Bei der Glasverarbeitung ist das Trocknen der Farbe nicht nur ein kosmetisches Problem – es handelt sich dabei um einen wichtigen thermischen Schritt, der den gesamten Prozess bestimmt. Wenn die Lösemittel zu langsam verdunsten, kommt der Beschichtungsprozess ins Stocken. Wenn die Wärmeverteilung ungleichmäßig ist, entstehen Risse an den Kanten des Glases. Wenn sich die Temperatur im Ofen ändert, muss man ständig mit Problemen bezüglich Farbe und Haftung kämpfen. Ein Infrarotheizer zur Aushärtung der Glasbeschichtung ist keine weitere Wärmequelle – er dient vielmehr dazu, den Prozess zu kontrollieren.
Was technisch wichtig ist: Wir bauen den Heizer als Quarzin-Infrarotstrahler mit kurzwelliger Strahlung. Die Energie gelangt direkt in die Beschichtung, wodurch Verluste durch die Glasscheibe minimiert werden. Die maximale Leistuddichte wird an die Geschwindigkeit der Produkttransportbahn sowie die Dicke des Glases angepasst. Zudem kann der Heizer so eingestellt werden, dass er die notwendige Wärme abgibt: Zuerst wird das Glas vorgeheizt, damit die Lösemittel verdunsten können. Danach erfolgt eine weitere Heizphase, damit die Beschichtung aushärten kann – ohne dass es zu thermischen Schäden kommt. Der Heizer kann in bestehende Beschichtungs- und Trockenanlagen integriert werden, da er über Standardanschlüsse verfügt, die zu den üblichen Maschineninternen Anschlüssen passen.
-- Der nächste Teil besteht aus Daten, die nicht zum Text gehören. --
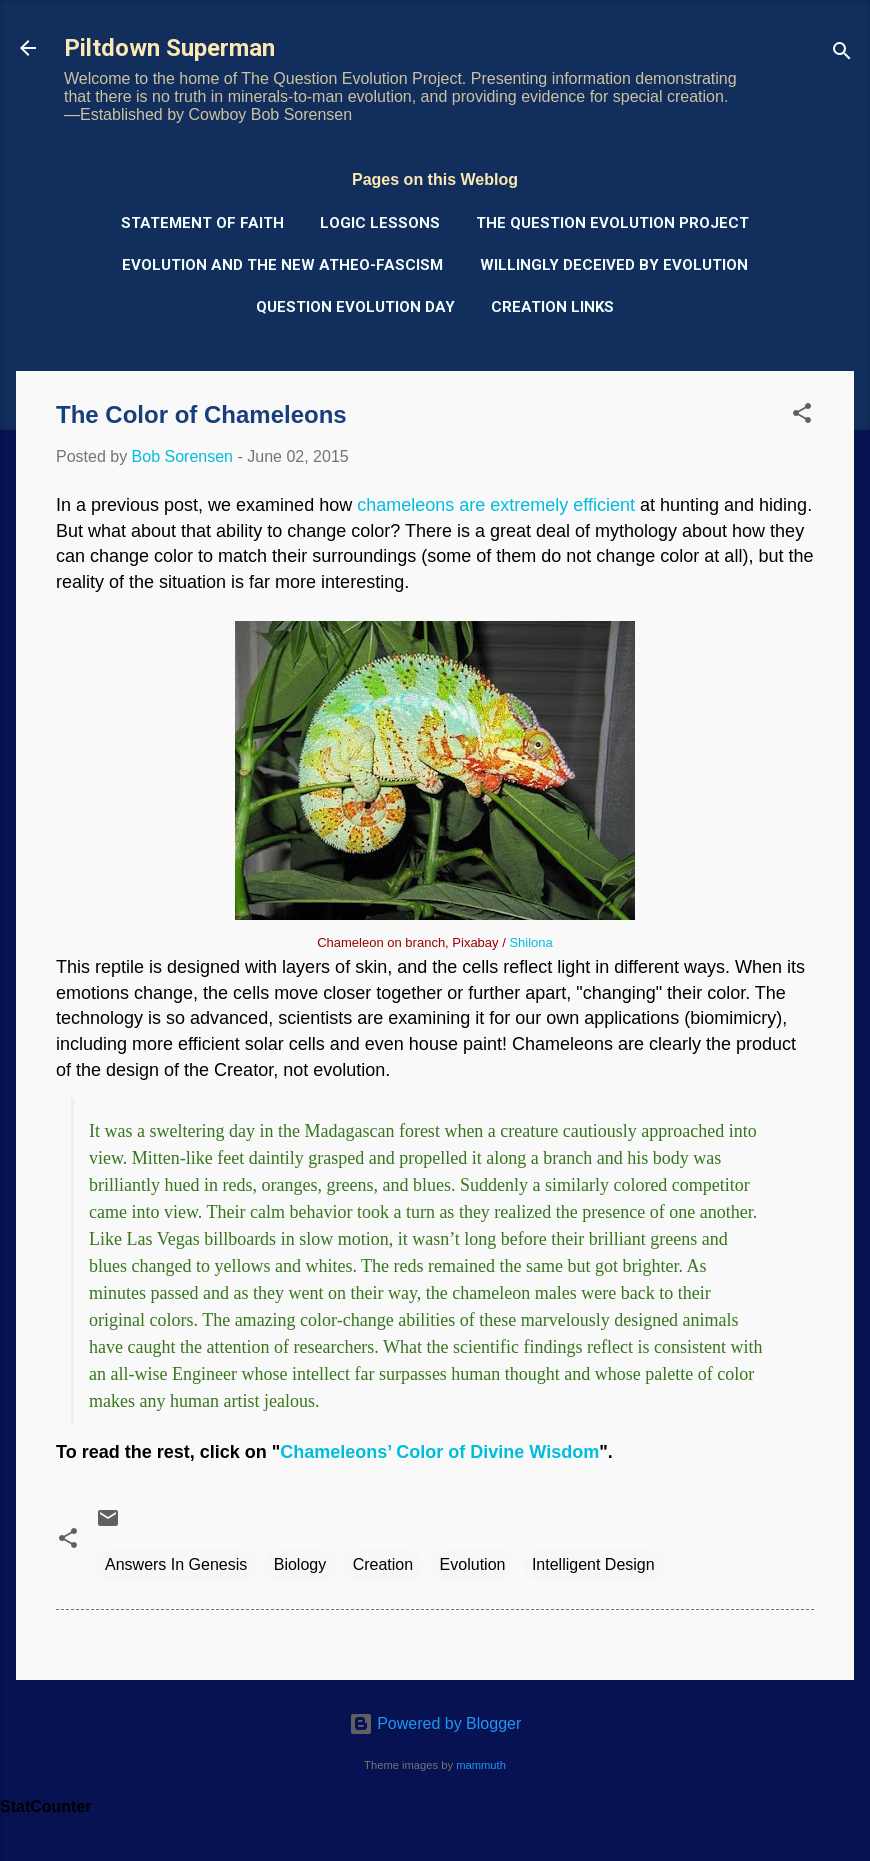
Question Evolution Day (355, 307)
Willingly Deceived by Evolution (614, 265)
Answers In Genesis (176, 1564)
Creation (383, 1564)
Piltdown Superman (169, 48)
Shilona (530, 942)
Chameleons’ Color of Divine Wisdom (439, 1452)
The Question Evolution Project (612, 223)
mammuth (481, 1765)
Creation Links (552, 307)
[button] (802, 416)
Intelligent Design (593, 1564)
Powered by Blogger (435, 1723)
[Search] (842, 54)
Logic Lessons (380, 223)
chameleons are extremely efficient (496, 505)
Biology (300, 1564)
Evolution (473, 1564)
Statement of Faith (202, 223)
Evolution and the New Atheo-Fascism (282, 265)
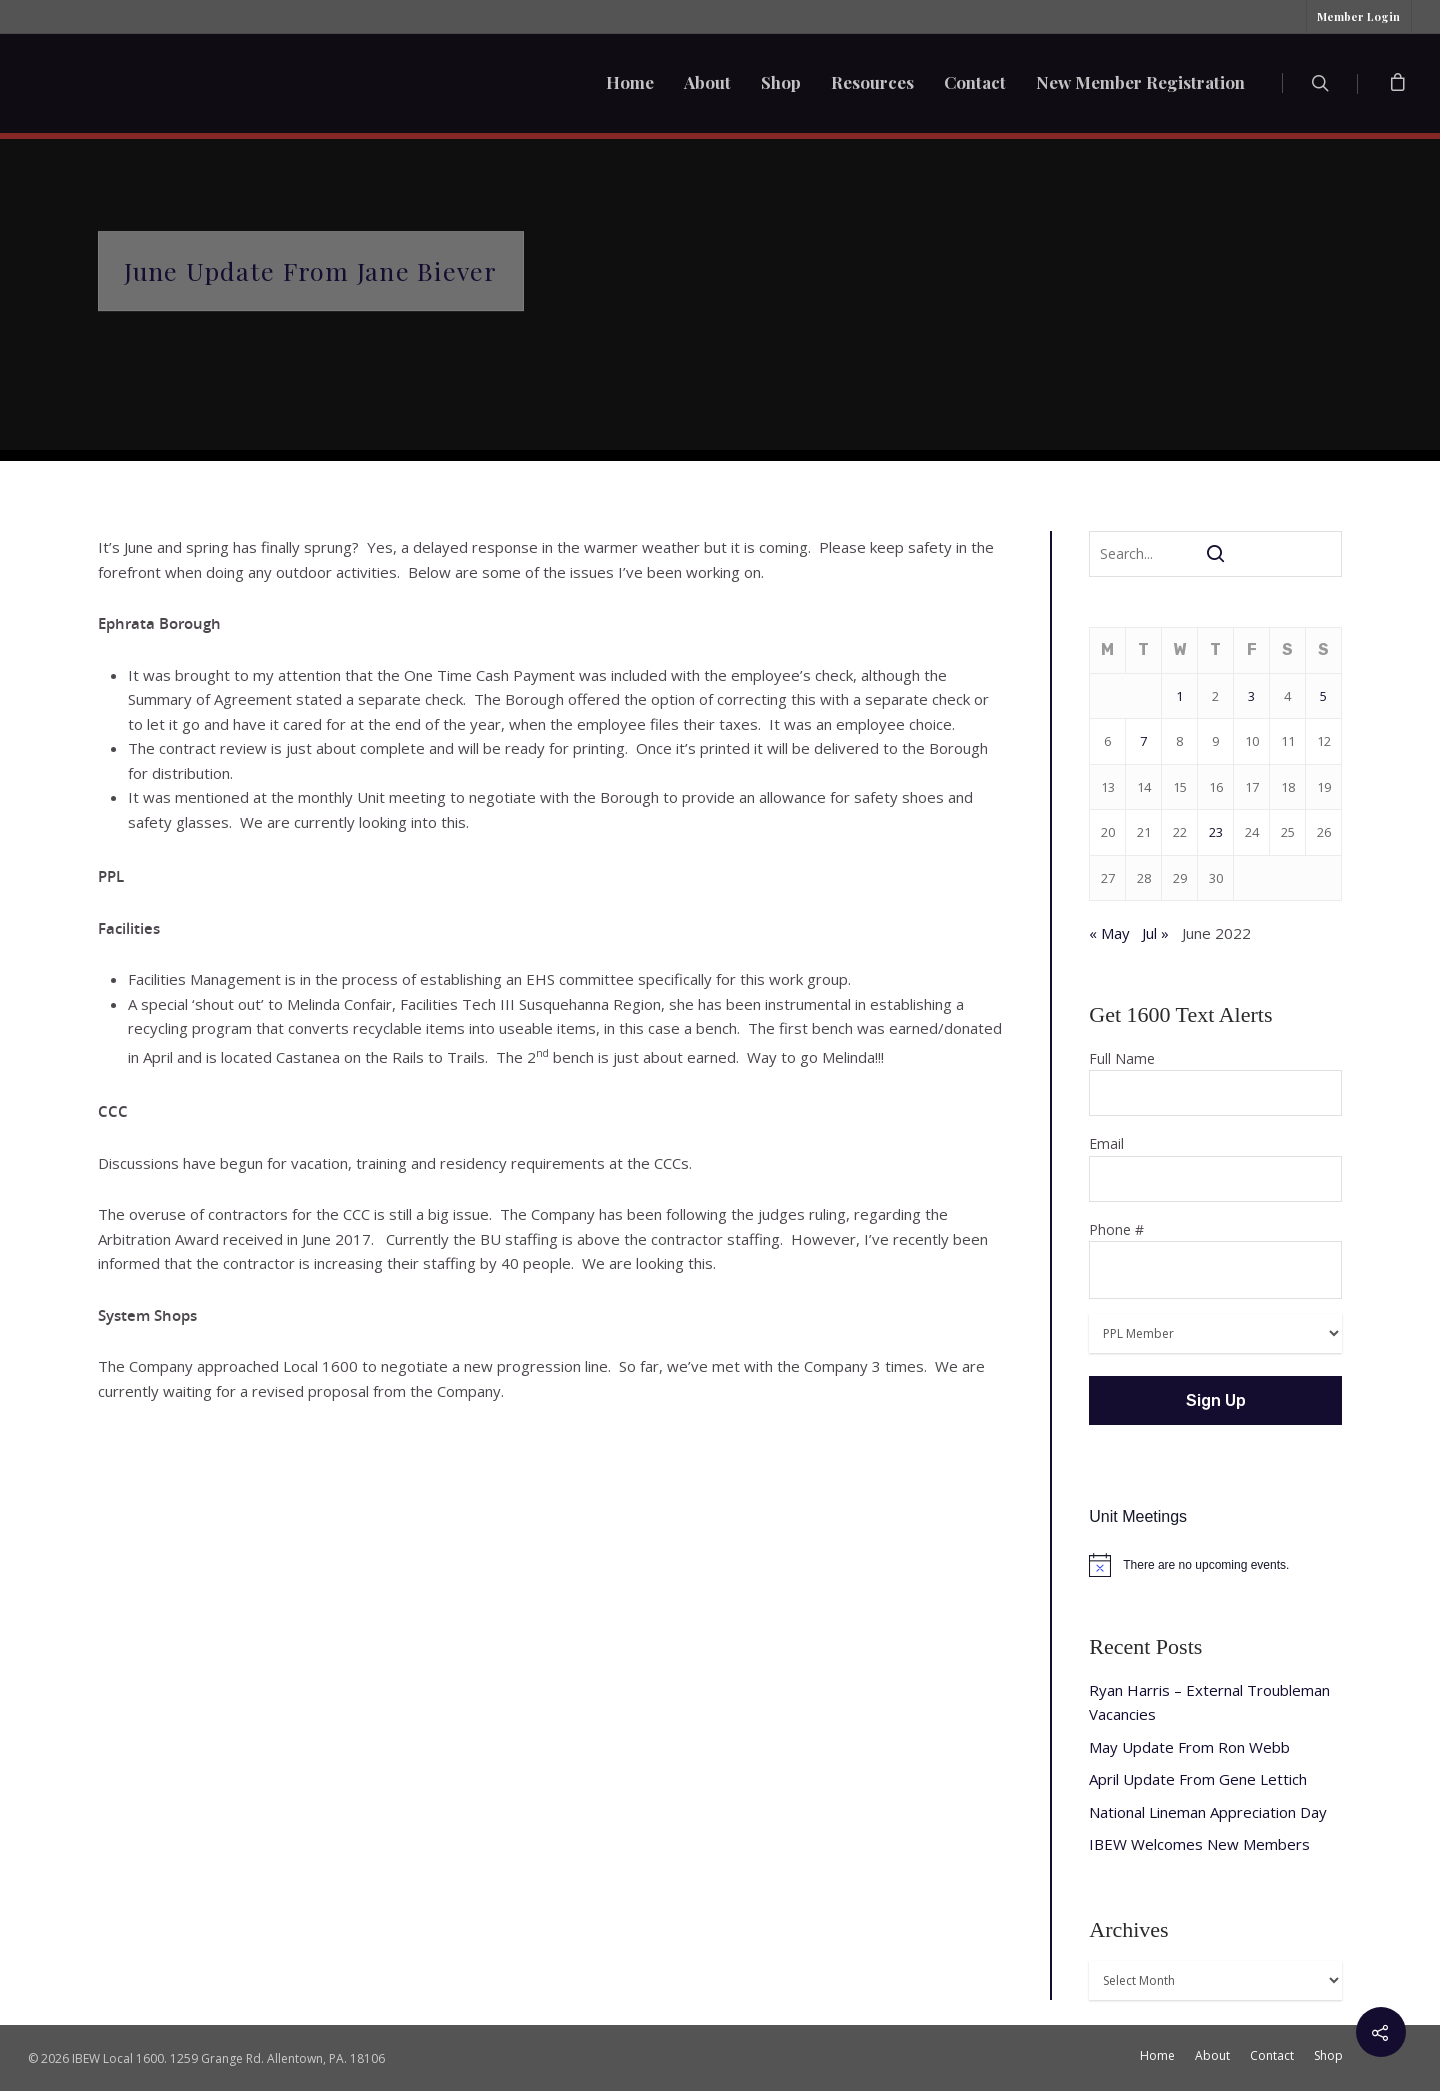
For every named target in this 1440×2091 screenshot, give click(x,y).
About (707, 82)
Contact (975, 82)
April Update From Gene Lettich (1198, 1779)
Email (1215, 1168)
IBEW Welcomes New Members (1199, 1844)
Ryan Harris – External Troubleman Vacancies (1209, 1702)
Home (630, 82)
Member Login (1358, 16)
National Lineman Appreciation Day (1208, 1812)
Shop (781, 82)
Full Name (1215, 1083)
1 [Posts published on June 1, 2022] (1179, 696)
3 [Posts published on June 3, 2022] (1251, 696)
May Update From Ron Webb (1189, 1747)
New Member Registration (1140, 82)
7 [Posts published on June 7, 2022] (1143, 741)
Warum es funktioniert, wo wir es brauchen: Beim Biegen des Glases muss dieses seine Form beibehalten, während die Farbe aushärtet. Infrarotstrahlung sorgt für eine gleichmäßige Erwärmung der Oberfläche, was dazu führt, dass die Form des Glases konstant bleibt. Beim Glasherzen benötigt man eine schnelle, stabile Vorgehitzung – dieser Heizer erreicht schnell die gewünschte Temperatur und hält sie konstant. Bei der Verglasung kann derselbe Heizer verwendet werden, um die Zwischenschichten vor dem Drücken zu trocknen und die Kanten zu kontrollieren. Bei der Abdichtung von Isolierglas hilft der Heizer dabei, Feuchtigkeit zu entfernen und Klebstoffe aktivieren – ohne dass die ursprüngliche Abdichtung überhitzt wird. Die Vorteile sind messbar: kürzere Bearbeitungszeiten, weniger Nacharbeiten sowie weniger Verbrauch von Gas oder Dampf – schließlich wird die Wärme nur dann bereitgestellt, wenn sie benötigt wird, anstatt kontinuierlich.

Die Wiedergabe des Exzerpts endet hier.